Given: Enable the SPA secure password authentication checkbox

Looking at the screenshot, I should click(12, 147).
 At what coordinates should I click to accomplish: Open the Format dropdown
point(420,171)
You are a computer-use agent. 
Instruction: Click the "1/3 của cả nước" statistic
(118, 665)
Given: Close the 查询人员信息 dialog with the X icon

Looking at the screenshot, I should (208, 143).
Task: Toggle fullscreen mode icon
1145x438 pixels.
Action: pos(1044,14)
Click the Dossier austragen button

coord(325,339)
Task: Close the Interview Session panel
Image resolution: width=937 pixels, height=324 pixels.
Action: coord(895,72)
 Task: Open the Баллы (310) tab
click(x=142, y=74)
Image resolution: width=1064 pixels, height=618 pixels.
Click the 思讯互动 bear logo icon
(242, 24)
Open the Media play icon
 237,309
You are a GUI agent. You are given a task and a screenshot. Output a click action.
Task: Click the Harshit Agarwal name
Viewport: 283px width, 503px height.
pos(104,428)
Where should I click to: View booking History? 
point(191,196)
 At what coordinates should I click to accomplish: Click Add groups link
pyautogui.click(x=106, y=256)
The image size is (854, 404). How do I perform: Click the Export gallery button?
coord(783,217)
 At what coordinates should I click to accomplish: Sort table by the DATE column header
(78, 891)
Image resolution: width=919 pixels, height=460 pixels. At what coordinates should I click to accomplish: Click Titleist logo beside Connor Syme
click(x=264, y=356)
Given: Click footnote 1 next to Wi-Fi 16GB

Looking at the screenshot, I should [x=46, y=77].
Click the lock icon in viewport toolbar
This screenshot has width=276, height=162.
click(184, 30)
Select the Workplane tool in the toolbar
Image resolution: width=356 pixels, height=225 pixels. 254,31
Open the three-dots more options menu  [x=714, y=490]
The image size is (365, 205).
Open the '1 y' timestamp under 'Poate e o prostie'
-*-*-
### AIM OF THE TASK
Return the lines of the records that include the string "agent".

### RESPONSE AREA
You are a computer-use agent. 
You are a GUI agent. You are given a task and a screenshot. Output a click action.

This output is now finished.